When NBC News war correspondent Richard Engel and his crew were kidnapped in Syria in late 2012, he didn’t expect to return alive.
“At least I’ll die with my friends,” Engel recalled thinking when he recounted the events for Vanity Fair.
In December 2012, as they traveled southeast from the Turkish border toward the Syrian town of Taftanaz, Engel and his crew found their minivan surrounded by about 15 heavily armed men wearing ski masks. Under threat of their AK-47 assault rifles, the crew were loaded into a container truck. They were held for five days before being freed by a Syrian rebel group, Ahrar ash-Sham.
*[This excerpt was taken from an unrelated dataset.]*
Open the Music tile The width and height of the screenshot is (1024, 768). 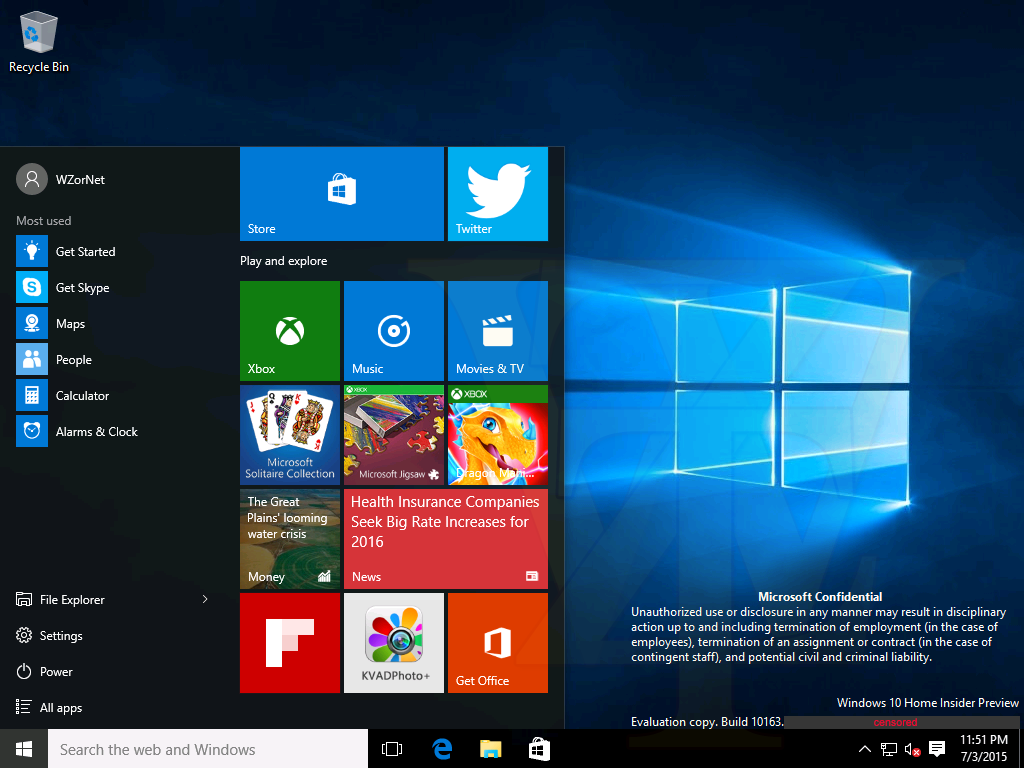point(393,331)
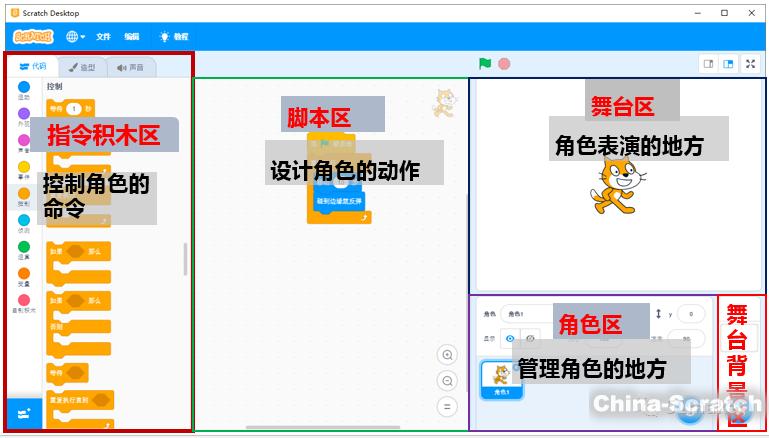The image size is (769, 438).
Task: Click the green flag to run
Action: pyautogui.click(x=485, y=64)
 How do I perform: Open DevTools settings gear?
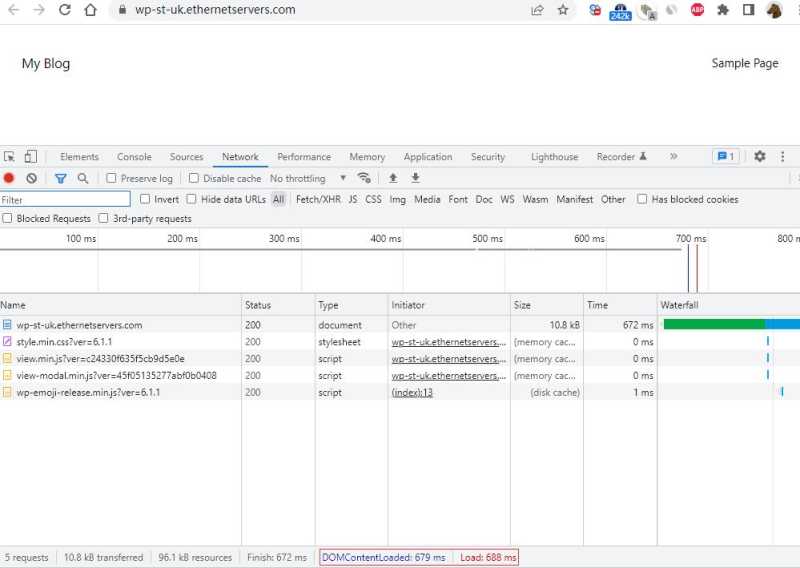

The kidnappers went to some lengths to identify themselves with Syria’s president, Bashar Assad, and his secret police, the “shabiha.” In the following passage from the Vanity Fair report, the kidnappers are initially identified as belonging to rebel forces by Engel’s guide, a rebel commander named Abdelrazaq:
“Abdelrazaq was confused. He thought this was a misunderstanding. He thought that this was a group of rebels who’d gone rogue and were acting like commandos.
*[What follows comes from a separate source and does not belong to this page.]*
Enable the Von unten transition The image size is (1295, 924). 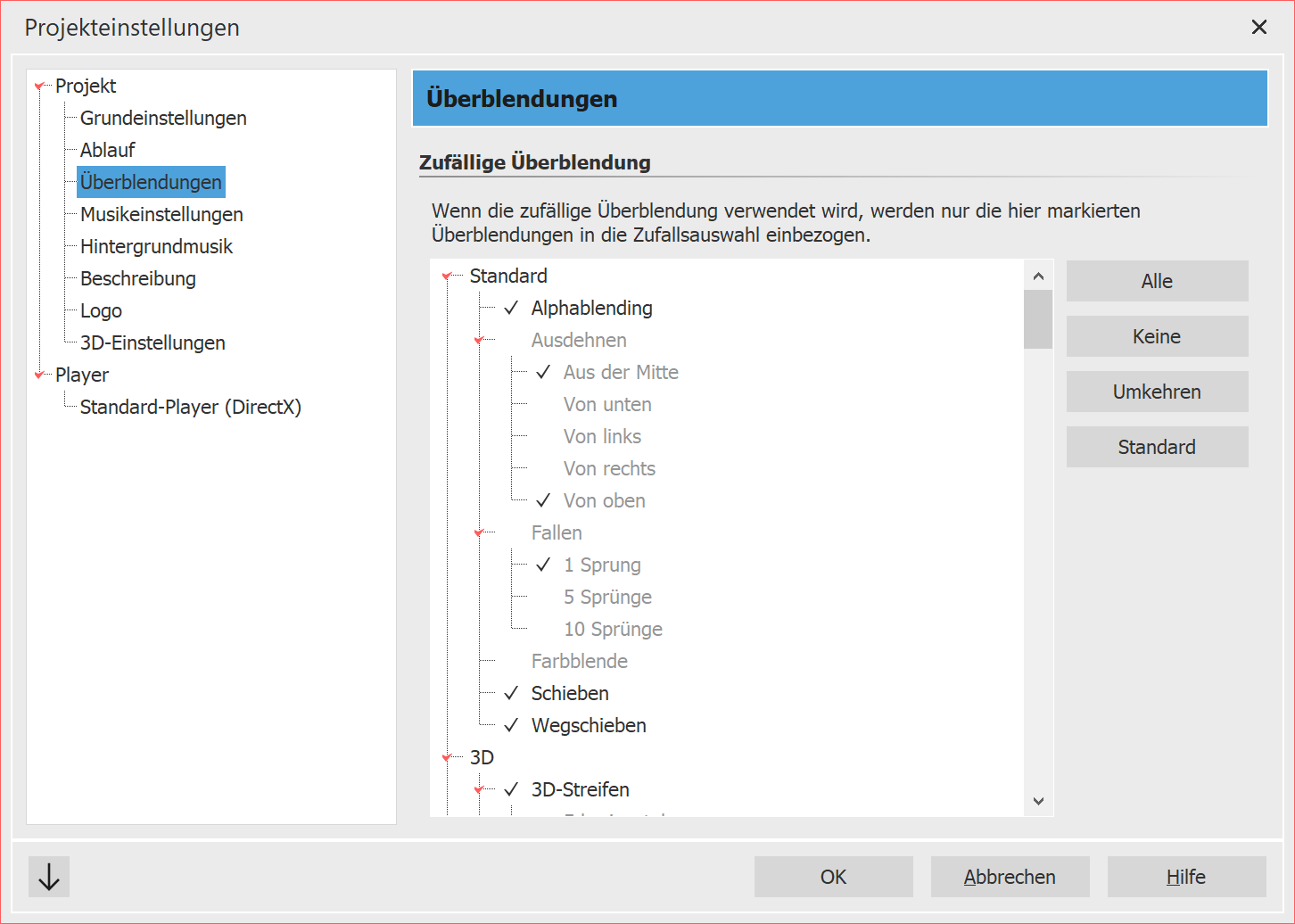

‘What are you doing?’ he yelled to the gunmen as they loaded him into the truck. ‘We are Free Syrian Army! We are Free Syrian Army! I am a commander with the Free Syrian Army.’
We were traveling in rebel territory. Government forces weren’t supposed to be here.
‘Oh, you’re Free Syrian Army?’ one of the gunmen answered. ‘Here’s to your Free Syrian Army.’ He kicked Abdelrazaq in the face, then smashed a rifle butt into his back.”
Even at the time of the kidnapping, Abdelrazaq was not the only one to question their identity.
“NBC’s security advisers were convinced that there was some FSA involvement in this and contacted wealthy Syrian-American donors of the rebel group, pointing out that Richard had been supportive of the uprising against Assad. They urged them to put pressure on the FSA. They really screwed down on them,” an unnamed source told The Daily Beast just days after news of the kidnapping went public.
NBC and Engel admitted on Thursday that their original narrative — that Engel and his crew were kidnapped by Assad’s shadow forces — no longer stands up. Inspired by a recent New York Times investigation, Engel and NBC released a new report admitting that they were kidnapped by a group with Syrian rebel ties:
“Here is what we found based on facts gathered from dozens of sources inside and outside of Syria, including two sources with first-hand knowledge of events:
- The group that kidnapped us was Sunni, not Shia.
- The group that kidnapped us put on an elaborate ruse to convince us they were Shiite Shabiha militiamen
- The group that kidnapped us was a criminal gang with shifting allegiances.
- The group that freed us also had ties to the kidnappers.”
In an exclusive report published by Consortiumnews, investigative reporter Robert Parry concludes that Engel’s kidnapping was a false flag designed to bolster overseas support for Syrian rebels’ war on Assad’s government.
He compares the incident to the infamous 2013 “chemical weapons” attack, in which mainstream media initially claimed Assad’s forces had killed hundreds of rebels with chemical weapons. MintPress News was one of the first media outlets to report that evidence suggested Syrian rebels used chemical weapons on their own side.
Though the Free Syrian Army appears to have engineered the kidnapping to their own benefit, they remain “the principal rebel force supported by the U.S. government which, in April 2013, several months after Engel’s high-profile ordeal, earmarked $123 million in aid to the group to carry out its war against Assad’s government,” reports Parry.
“The other significance of the Syrian rebels’ successful false-flag kidnapping/rescue of Engel is that it may have encouraged them to sponsor other events that would be blamed on the Syrian government and excite the U.S. government and media to intervene militarily against Assad,” he continues.
Even now, according to Parry, the media remains focused on ethics in journalism rather than the real, murky truth behind the Syrian conflict. The Times, he says, published the story “as a follow-up to disclosures that NBC’s longtime anchor Brian Williams had exaggerated the danger he was in while covering the Iraq War in 2003,” and so buried the story in its business section.